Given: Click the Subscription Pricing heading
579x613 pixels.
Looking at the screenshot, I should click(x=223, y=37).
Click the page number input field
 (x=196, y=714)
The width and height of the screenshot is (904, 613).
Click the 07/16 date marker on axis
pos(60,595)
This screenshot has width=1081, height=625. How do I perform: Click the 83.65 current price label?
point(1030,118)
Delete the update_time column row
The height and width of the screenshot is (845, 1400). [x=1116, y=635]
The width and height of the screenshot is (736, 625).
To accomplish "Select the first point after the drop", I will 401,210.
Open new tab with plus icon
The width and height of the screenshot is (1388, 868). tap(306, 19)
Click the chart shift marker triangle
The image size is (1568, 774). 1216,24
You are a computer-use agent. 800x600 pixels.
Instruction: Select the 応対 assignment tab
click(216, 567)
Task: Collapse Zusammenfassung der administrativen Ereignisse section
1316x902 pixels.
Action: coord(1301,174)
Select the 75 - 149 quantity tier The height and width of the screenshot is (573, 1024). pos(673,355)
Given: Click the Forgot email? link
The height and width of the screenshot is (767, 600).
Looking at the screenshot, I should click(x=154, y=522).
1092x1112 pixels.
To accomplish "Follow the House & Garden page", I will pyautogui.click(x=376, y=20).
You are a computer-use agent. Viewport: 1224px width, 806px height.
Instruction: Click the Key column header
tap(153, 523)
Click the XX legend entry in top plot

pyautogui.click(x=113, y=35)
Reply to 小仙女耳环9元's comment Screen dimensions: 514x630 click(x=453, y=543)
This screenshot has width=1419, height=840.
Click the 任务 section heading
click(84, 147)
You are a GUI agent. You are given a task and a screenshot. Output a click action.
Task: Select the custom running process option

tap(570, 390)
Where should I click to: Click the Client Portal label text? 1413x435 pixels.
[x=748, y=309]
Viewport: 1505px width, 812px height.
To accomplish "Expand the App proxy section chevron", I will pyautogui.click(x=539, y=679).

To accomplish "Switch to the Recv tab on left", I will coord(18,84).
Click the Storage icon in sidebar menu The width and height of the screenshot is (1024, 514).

SHORT TASK.
Reproduce the data above word for word, from its first line through the line containing "The height and width of the screenshot is (845, 1400).", inclusive.

FINISHED EXERCISE.
Given: Click the Subscription Pricing heading
579x613 pixels.
Looking at the screenshot, I should click(x=223, y=37).
Click the page number input field
 (x=196, y=714)
The width and height of the screenshot is (904, 613).
Click the 07/16 date marker on axis
pos(60,595)
This screenshot has width=1081, height=625. How do I perform: Click the 83.65 current price label?
point(1030,118)
Delete the update_time column row
The height and width of the screenshot is (845, 1400). [x=1116, y=635]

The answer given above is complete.